During the COVID-19 pandemic, supply challenges with respect to Rhesus (Rh)-negative packed red blood cells (pRBCs) were reported. However, a majority of institutional policies and personal practices on providing RhD-positive pRBCs to RhD-negative patients, who are at increased risk for hemolytic disease of the fetus and newborn (HDFN), did not change during this time.
This finding, which was published recently in the American Journal of Clinical Pathology, is based on the results of a survey distributed to physician members of the Association for the Advancement of Blood & Biotherapies (AABB).
The authors of the study sought to determine whether practices and policies on the allocation of RhD-positive pRBCs to RhD-negative patients changed or remained the same during the pandemic.
Survey reveals treatment methods largely remained the same
The questionnaire was designed by a workgroup in the AABB Clinical Hematology Subsection in an effort to obtain data on the effect of COVID-19 on pRBC policies and practices during the pandemic. The survey comprised a total of 17 questions, with seven of the questions related to demographics, five questions on institutional policies and five questions on personal criteria (in other words, “practice” questions). Survey participants were given an estimated total time of five minutes to complete the survey.

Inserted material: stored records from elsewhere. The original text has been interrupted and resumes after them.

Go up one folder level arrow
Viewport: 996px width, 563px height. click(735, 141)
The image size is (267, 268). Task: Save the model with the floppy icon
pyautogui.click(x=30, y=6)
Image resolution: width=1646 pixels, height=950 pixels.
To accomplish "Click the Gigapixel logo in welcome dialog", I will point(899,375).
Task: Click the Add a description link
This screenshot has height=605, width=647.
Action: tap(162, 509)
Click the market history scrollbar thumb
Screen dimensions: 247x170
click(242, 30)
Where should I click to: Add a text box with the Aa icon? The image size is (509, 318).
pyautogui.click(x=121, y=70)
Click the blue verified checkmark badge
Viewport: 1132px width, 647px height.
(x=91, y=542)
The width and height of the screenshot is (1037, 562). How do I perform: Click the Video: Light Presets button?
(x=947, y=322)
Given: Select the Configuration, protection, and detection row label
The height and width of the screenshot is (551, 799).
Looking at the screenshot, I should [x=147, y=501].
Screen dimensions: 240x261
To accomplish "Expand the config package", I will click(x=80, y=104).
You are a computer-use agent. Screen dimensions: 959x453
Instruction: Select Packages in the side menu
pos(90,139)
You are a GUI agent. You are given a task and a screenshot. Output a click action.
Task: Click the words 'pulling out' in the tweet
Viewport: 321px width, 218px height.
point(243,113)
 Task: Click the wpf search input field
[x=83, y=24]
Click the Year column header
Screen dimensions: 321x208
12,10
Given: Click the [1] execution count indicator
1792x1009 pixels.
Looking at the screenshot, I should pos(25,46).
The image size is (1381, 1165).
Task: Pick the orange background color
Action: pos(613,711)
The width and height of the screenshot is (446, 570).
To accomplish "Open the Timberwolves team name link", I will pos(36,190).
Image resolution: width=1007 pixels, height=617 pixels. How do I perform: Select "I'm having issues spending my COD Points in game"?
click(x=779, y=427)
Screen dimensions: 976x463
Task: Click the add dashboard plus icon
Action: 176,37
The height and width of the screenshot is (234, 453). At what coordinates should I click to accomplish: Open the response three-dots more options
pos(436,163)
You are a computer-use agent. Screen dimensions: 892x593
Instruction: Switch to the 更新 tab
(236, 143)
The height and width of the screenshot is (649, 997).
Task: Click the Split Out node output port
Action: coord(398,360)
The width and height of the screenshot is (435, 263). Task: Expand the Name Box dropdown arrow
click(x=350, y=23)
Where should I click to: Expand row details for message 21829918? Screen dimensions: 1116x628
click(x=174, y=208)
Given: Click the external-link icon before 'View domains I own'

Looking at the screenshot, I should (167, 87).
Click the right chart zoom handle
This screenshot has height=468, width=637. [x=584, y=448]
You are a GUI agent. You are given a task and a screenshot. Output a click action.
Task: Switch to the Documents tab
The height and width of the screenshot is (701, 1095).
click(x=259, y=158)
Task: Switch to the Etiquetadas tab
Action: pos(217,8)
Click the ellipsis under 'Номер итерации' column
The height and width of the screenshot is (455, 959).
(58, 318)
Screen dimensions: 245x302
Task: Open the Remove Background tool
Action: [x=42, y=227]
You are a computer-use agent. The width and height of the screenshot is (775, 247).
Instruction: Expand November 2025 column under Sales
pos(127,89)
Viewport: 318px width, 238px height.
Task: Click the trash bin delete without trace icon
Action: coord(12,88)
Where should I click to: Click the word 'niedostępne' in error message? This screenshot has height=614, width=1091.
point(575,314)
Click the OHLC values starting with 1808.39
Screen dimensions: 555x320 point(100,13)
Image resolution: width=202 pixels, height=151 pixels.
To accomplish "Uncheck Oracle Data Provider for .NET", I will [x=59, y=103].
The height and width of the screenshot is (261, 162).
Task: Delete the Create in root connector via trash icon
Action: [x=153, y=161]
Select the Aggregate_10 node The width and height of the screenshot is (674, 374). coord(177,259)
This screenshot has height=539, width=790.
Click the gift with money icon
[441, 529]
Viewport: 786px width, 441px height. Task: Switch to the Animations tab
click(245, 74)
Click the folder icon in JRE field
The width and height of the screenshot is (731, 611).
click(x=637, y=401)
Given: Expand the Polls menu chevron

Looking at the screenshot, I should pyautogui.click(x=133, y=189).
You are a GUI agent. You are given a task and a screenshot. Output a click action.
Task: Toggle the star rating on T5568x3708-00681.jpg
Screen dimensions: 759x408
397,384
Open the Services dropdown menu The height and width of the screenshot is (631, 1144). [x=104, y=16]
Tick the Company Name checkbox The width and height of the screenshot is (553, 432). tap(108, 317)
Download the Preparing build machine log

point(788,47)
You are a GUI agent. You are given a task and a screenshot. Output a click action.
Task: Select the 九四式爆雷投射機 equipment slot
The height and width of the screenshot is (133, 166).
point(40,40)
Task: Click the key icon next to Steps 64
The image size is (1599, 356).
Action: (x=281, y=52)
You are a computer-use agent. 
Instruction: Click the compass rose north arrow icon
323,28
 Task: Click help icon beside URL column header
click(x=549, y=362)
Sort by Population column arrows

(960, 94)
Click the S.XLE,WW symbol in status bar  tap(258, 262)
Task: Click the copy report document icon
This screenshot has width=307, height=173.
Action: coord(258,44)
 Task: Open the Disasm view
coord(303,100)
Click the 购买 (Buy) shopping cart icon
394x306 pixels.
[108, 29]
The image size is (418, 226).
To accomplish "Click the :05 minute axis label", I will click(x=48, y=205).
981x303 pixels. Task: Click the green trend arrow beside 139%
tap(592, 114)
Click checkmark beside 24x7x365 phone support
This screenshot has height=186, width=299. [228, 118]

Read more about the testing and diagnosis of HDFN
Among 799 respondents, a total of 209 individuals participated in the survey and 104 responded to all of the questions, thus yielding a complete response rate of 13.02%.
Results of the survey listed the top three situations in which an RhD-negative patient would receive RhD-positive pRBCs as the following:
- RhD-negative female patients who were not of childbearing potential based on their age (20.67% prior to the pandemic and 21.61% during the pandemic)
- Male adults older than 18 years of age (18.43% prior to the pandemic and 17.59% during the pandemic)
- Patients older than 18 years of age who were not of childbearing potential and who experienced a massive hemorrhage (17.75% prior to the pandemic and 18.84% during the pandemic)
Overall, 83.7% of the institutional policies and 79.37% of the personal practices regarding the selection of pRBCs did not change during the pandemic. In fact, the habit of switching back to the administration of RhD-negative pRBCs following the administration of RhD-positive pRBCs varied. In all, 53.85% of the survey respondents noted that they had offered Rh immunoglobulin to any RhD-negative patients who had received RhD-positive pRBCs.
Findings from this survey were “likely because of the highly immunogenic nature of the D antigen and reluctance to accept the future risks of hemolytic transfusion reactions and HDFN,” the authors explained. “Another possible reason why changes did not occur, at the time of the study, is that transfusion services did not have the capacity to implement changes to their policies or procedures [because of] competing priorities and challenges, including staffing and constraints during a tumultuous time,” they concluded.